[Work item]:
Find the line below with "Image resolution: width=2294" and the line with "Show details with the eye icon for PR003". Output exactly those lines and everything between them, leaving out the pictures.

[Given entries]:
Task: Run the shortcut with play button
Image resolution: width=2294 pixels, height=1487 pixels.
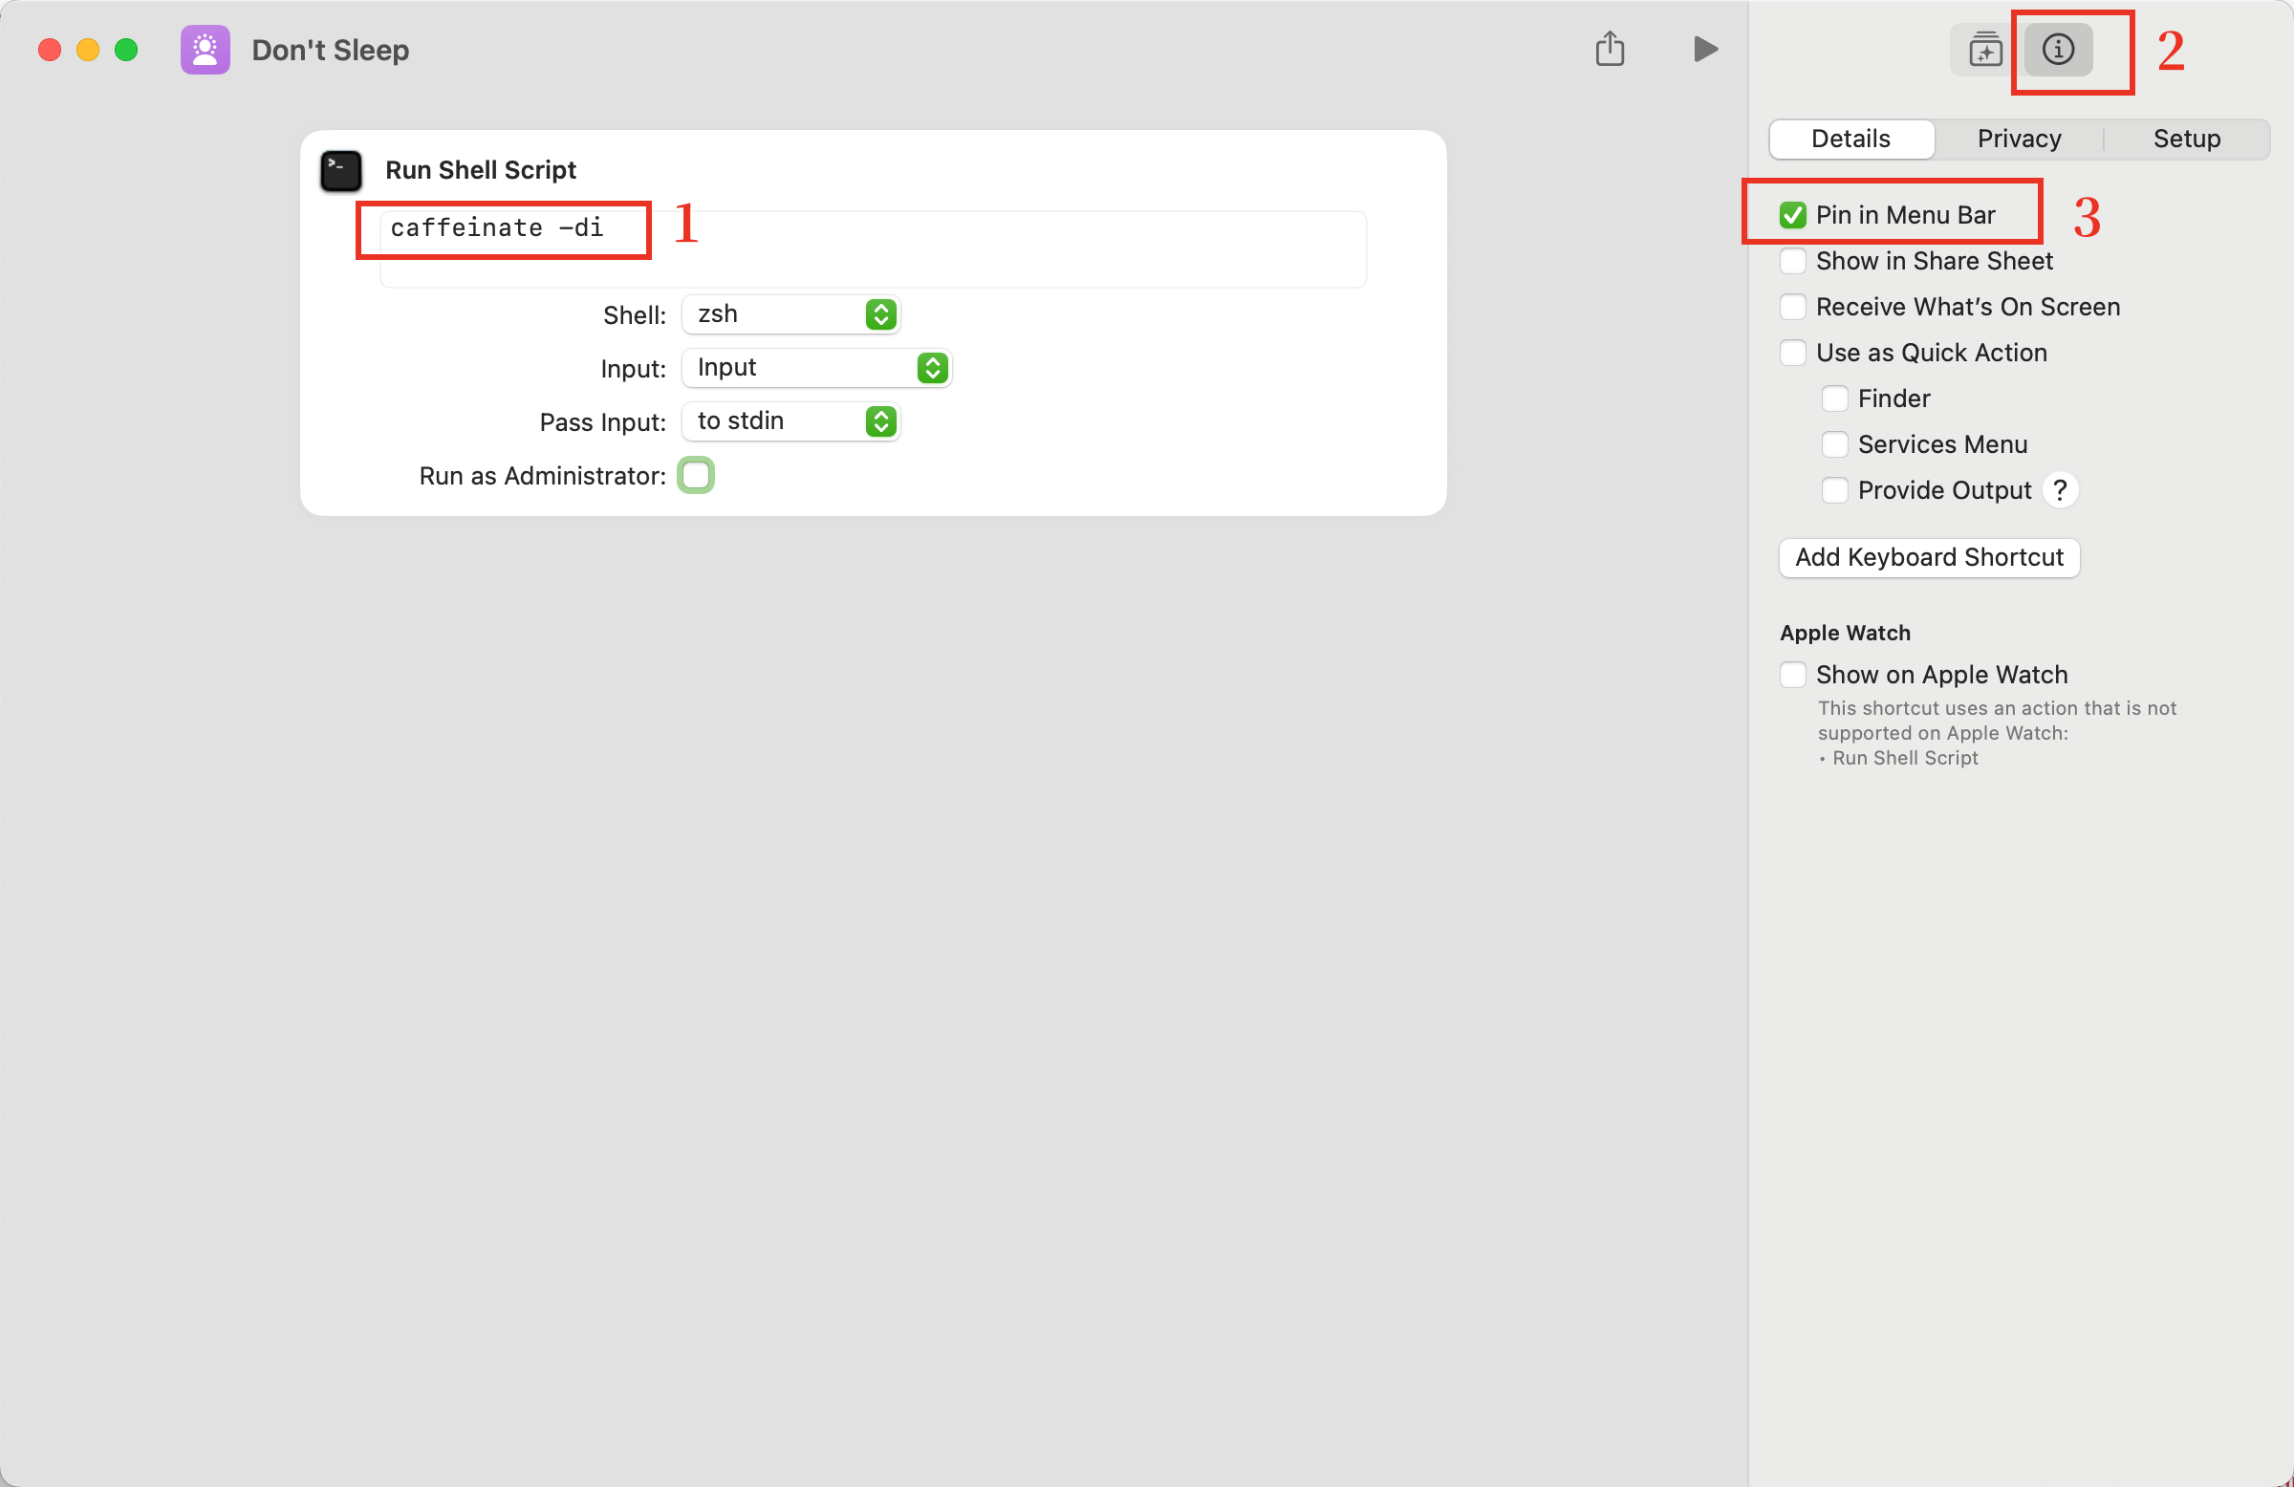Action: click(1705, 49)
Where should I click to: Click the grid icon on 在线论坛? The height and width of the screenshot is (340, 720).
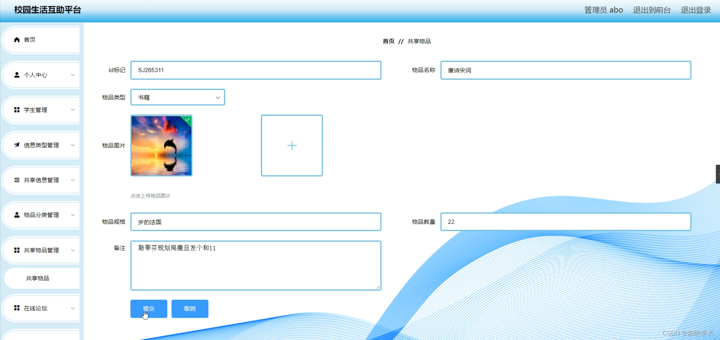[x=16, y=308]
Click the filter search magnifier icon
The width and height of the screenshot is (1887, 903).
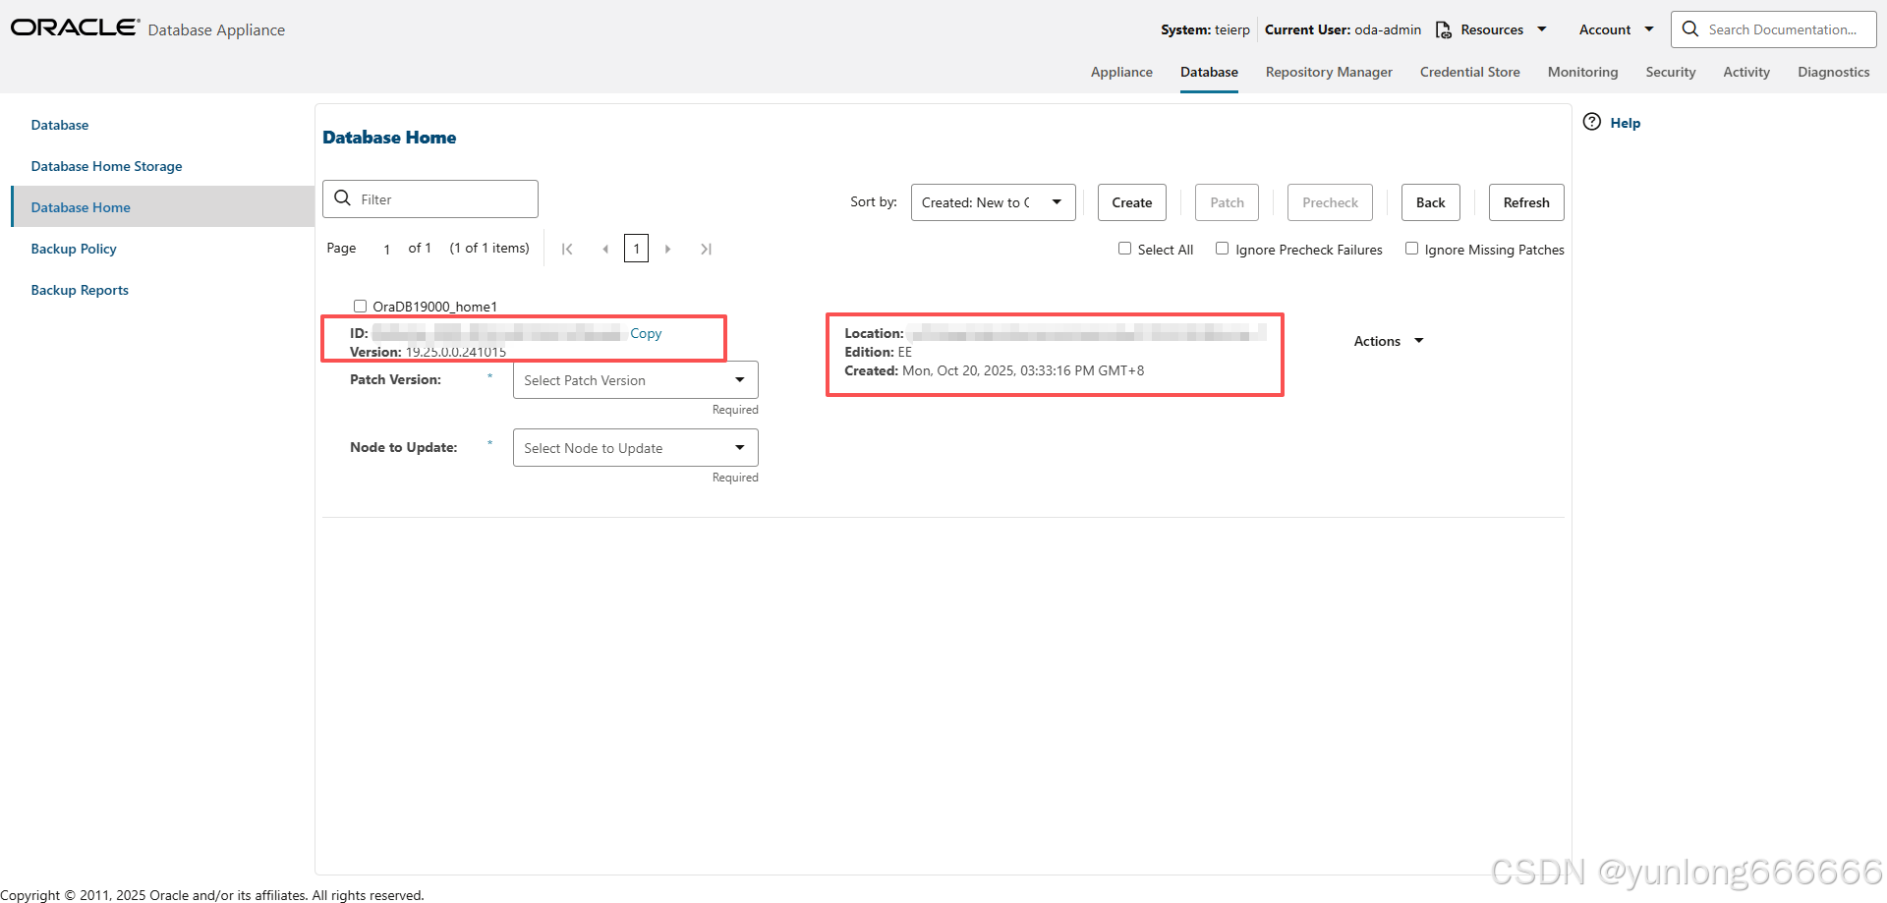[x=342, y=198]
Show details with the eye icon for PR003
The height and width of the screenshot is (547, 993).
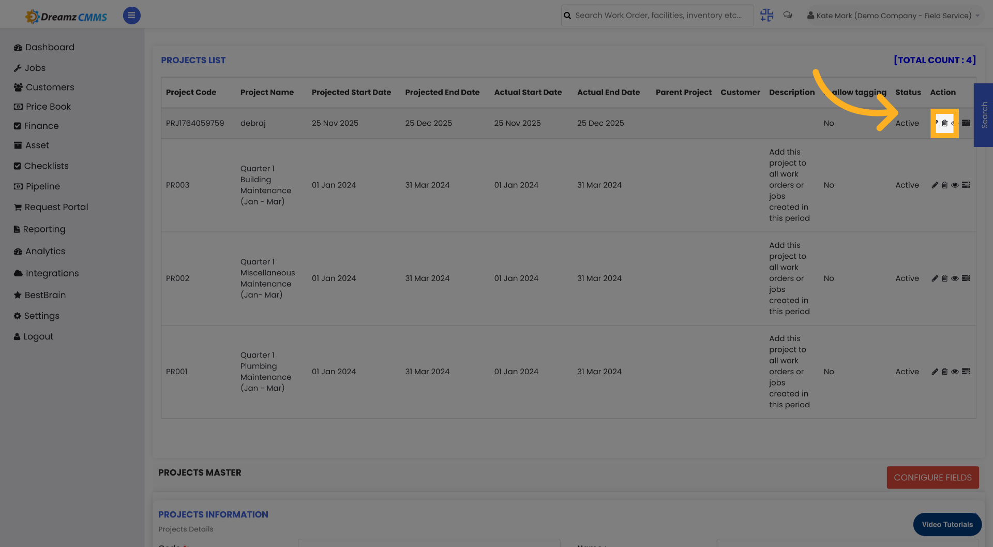(x=955, y=185)
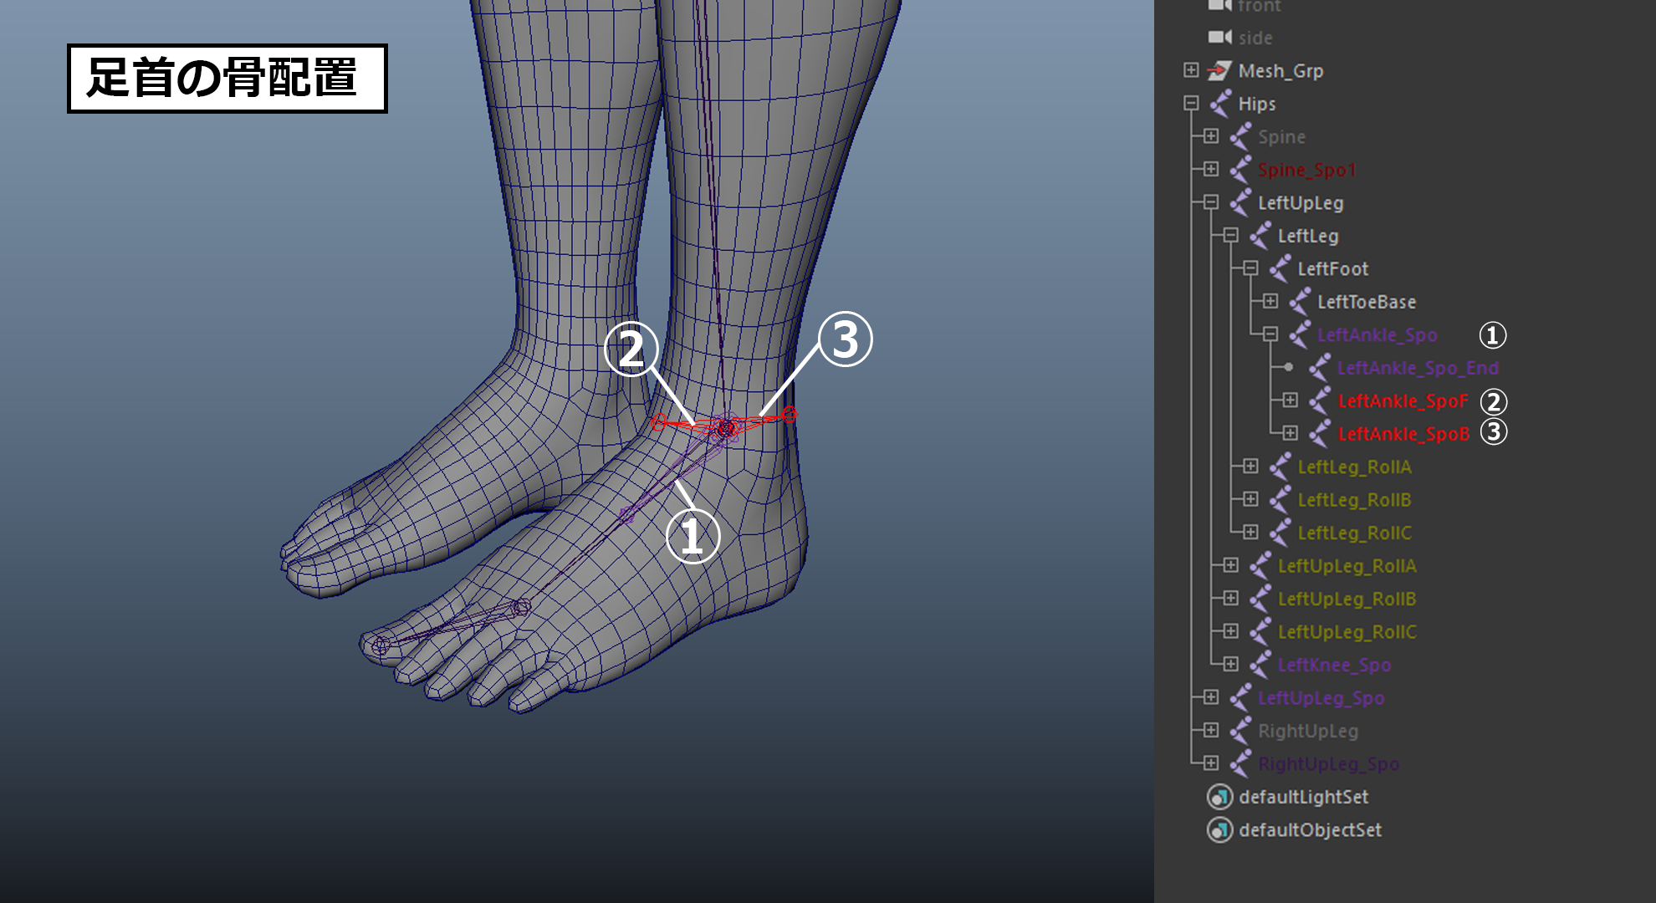1656x903 pixels.
Task: Collapse the LeftAnkle_Spo node
Action: point(1270,334)
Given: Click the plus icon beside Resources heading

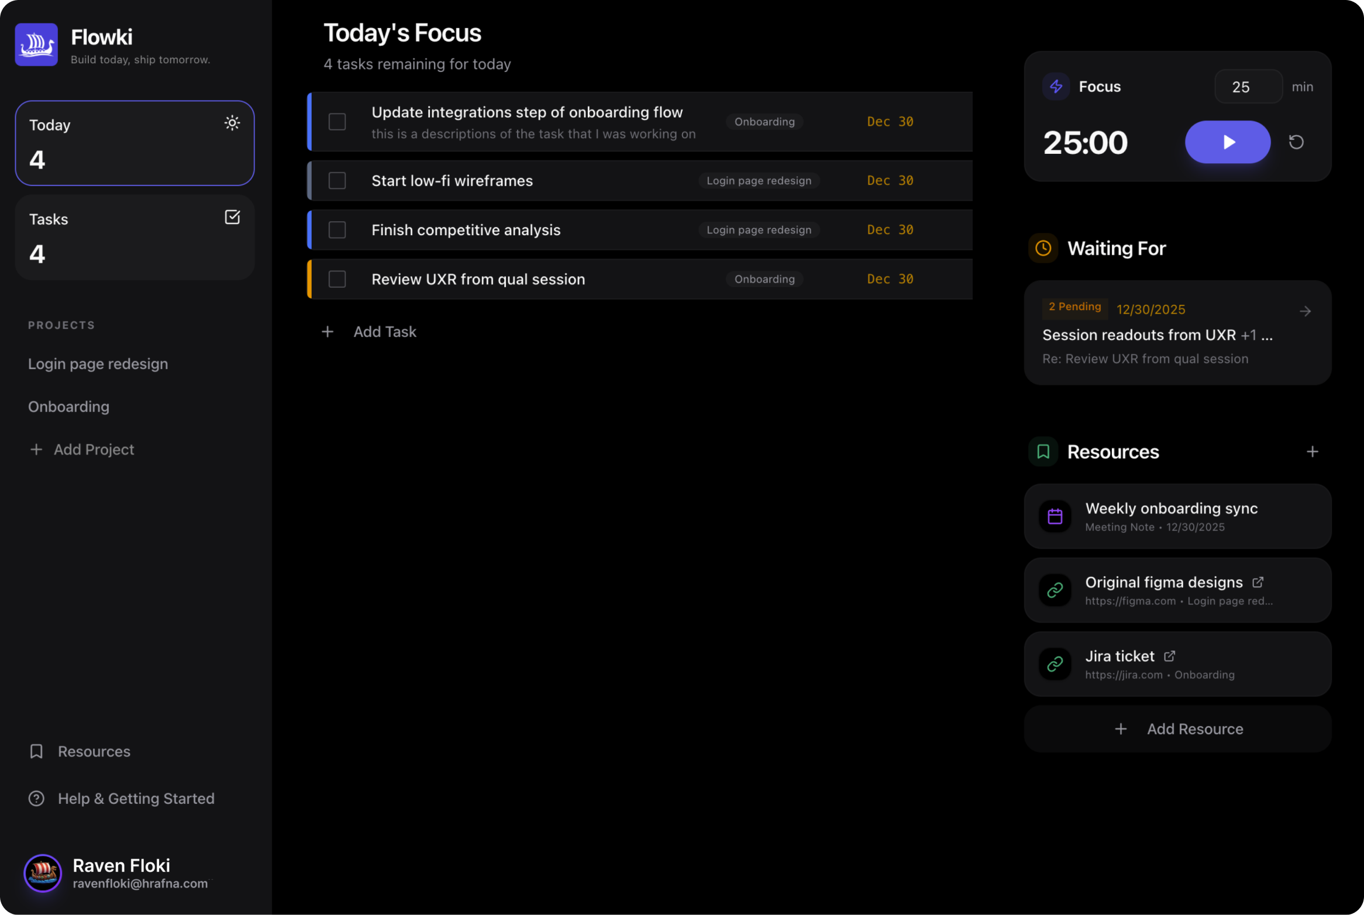Looking at the screenshot, I should [1312, 452].
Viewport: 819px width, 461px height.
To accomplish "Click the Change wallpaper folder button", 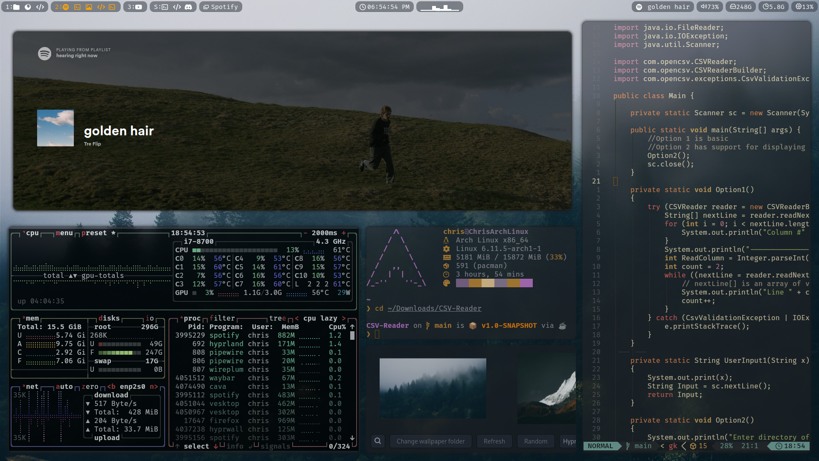I will [430, 441].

[Result]:
Image resolution: width=2294 pixels, height=1487 pixels.
Action: click(1705, 49)
Where should I click to: Click the grid icon on 在线论坛? The height and width of the screenshot is (340, 720).
[x=16, y=308]
Click the filter search magnifier icon
The width and height of the screenshot is (1887, 903).
[x=342, y=198]
Show details with the eye icon for PR003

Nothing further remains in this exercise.